▸ Description of the task: From the entries below, copy every line where the string "icon" appears.

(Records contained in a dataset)
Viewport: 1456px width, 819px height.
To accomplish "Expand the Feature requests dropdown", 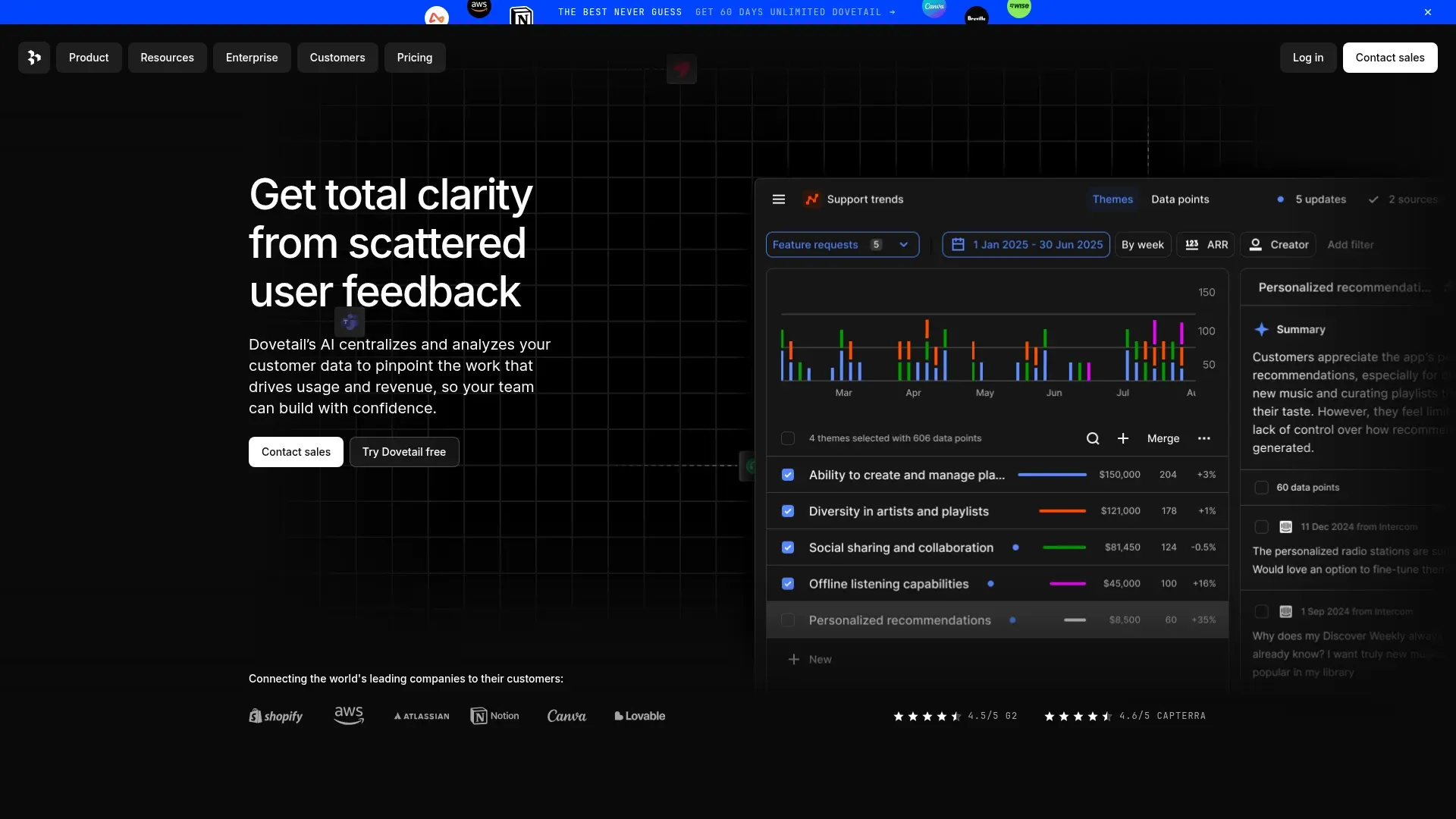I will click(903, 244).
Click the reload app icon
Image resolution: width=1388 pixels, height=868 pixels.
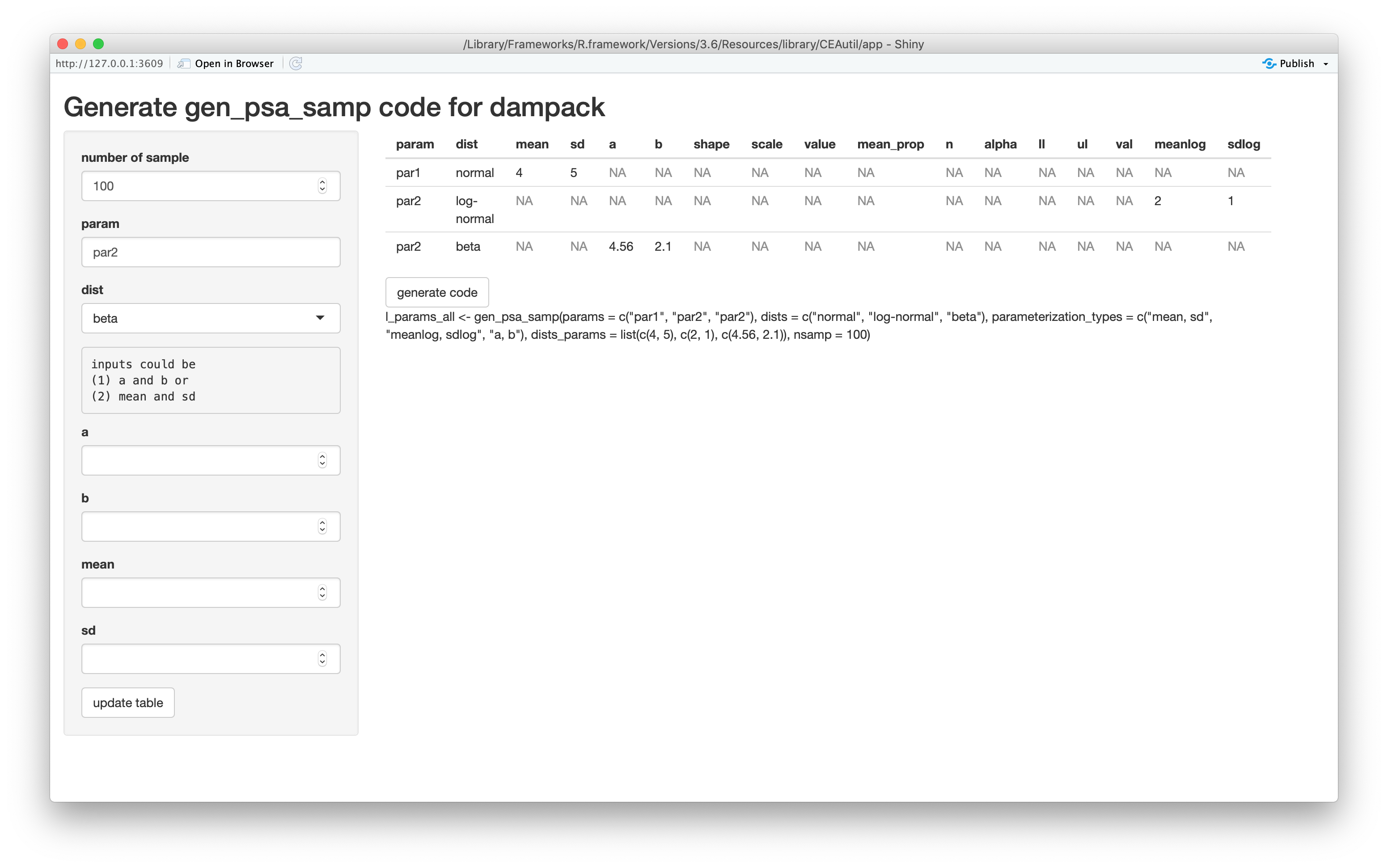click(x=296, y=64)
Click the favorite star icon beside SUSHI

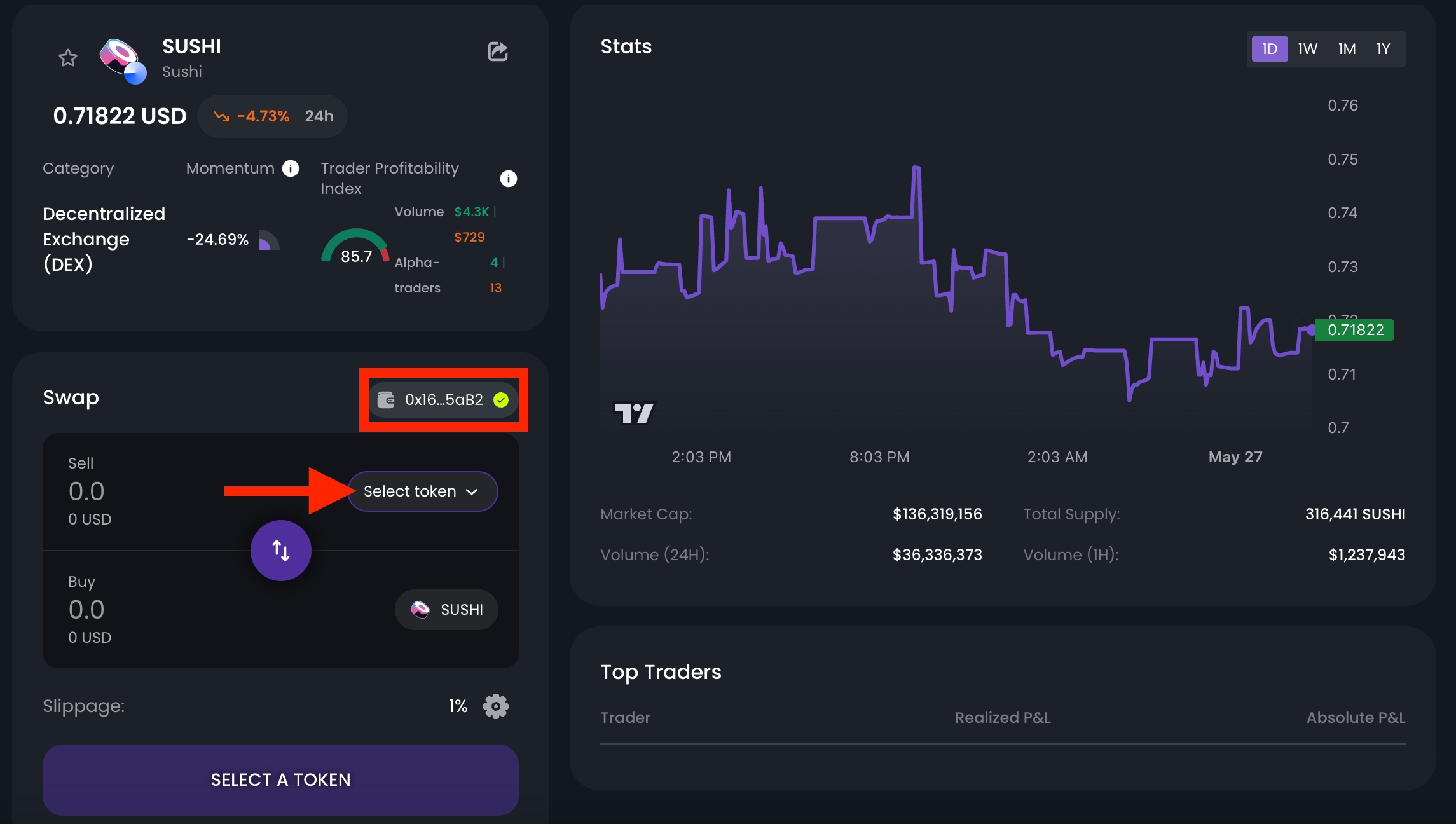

▸ Task response:
Click the reload app icon
Click the favorite star icon beside SUSHI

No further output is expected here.